## Stored items
*** Block opens ***
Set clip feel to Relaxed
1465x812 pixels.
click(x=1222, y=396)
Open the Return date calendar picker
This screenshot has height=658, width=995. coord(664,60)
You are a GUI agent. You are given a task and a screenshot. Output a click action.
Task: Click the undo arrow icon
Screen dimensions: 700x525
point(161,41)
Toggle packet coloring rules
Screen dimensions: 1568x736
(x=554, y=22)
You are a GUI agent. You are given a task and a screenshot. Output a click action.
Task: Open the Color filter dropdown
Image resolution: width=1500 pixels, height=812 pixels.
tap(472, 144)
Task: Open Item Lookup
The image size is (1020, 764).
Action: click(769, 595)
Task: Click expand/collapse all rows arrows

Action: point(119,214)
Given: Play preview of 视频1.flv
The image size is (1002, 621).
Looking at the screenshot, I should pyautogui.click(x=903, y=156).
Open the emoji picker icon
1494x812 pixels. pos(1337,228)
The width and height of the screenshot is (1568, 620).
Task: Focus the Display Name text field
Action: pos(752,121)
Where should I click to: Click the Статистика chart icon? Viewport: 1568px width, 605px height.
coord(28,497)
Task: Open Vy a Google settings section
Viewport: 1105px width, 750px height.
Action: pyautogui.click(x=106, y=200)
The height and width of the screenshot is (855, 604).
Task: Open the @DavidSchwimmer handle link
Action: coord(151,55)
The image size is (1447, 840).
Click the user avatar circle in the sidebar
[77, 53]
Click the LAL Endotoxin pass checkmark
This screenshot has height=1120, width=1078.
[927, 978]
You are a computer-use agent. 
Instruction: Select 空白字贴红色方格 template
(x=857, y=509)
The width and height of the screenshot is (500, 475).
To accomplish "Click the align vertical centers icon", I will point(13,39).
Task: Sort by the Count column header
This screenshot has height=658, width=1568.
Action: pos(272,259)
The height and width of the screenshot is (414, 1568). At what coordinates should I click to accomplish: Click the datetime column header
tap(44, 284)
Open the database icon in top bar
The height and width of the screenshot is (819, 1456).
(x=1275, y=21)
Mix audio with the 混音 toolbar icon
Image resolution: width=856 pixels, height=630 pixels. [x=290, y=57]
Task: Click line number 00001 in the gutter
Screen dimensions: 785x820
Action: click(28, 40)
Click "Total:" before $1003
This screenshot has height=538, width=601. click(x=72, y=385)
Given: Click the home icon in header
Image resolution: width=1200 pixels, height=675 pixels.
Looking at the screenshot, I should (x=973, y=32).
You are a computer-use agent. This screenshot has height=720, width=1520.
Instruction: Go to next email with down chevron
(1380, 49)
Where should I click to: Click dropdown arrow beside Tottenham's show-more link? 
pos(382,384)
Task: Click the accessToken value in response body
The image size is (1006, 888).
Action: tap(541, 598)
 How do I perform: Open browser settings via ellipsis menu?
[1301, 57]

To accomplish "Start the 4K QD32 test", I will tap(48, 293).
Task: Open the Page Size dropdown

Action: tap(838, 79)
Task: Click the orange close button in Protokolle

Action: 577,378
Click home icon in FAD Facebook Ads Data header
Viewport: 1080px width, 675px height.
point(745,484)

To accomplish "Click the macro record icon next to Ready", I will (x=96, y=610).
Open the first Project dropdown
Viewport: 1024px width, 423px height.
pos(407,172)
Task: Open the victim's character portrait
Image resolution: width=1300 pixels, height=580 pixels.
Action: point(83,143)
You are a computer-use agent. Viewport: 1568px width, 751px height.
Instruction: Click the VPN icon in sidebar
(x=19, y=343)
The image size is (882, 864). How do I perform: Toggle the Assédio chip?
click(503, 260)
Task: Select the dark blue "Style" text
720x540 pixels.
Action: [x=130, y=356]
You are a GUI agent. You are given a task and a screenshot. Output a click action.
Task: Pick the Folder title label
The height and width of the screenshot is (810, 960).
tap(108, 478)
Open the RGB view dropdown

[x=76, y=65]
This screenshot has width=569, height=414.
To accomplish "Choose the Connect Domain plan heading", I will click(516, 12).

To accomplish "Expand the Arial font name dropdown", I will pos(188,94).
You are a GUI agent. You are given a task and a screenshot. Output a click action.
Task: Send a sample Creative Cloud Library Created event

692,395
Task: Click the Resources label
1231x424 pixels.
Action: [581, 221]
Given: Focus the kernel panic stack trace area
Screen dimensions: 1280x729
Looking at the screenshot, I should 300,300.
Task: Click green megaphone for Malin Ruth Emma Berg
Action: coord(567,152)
*** Block closes ***
## Exercise objective
From the entries above, return exactly the line containing "You are a computer-use agent. This", the line containing "You are a computer-use agent. Viewport: 1568px", and all lines between, and nothing else.

## Response to this exercise
You are a computer-use agent. This screenshot has height=720, width=1520.
Instruction: Go to next email with down chevron
(1380, 49)
Where should I click to: Click dropdown arrow beside Tottenham's show-more link? 
pos(382,384)
Task: Click the accessToken value in response body
The image size is (1006, 888).
Action: tap(541, 598)
 How do I perform: Open browser settings via ellipsis menu?
[1301, 57]

To accomplish "Start the 4K QD32 test", I will tap(48, 293).
Task: Open the Page Size dropdown

Action: tap(838, 79)
Task: Click the orange close button in Protokolle

Action: 577,378
Click home icon in FAD Facebook Ads Data header
Viewport: 1080px width, 675px height.
point(745,484)

To accomplish "Click the macro record icon next to Ready", I will (x=96, y=610).
Open the first Project dropdown
Viewport: 1024px width, 423px height.
pos(407,172)
Task: Open the victim's character portrait
Image resolution: width=1300 pixels, height=580 pixels.
Action: point(83,143)
You are a computer-use agent. Viewport: 1568px width, 751px height.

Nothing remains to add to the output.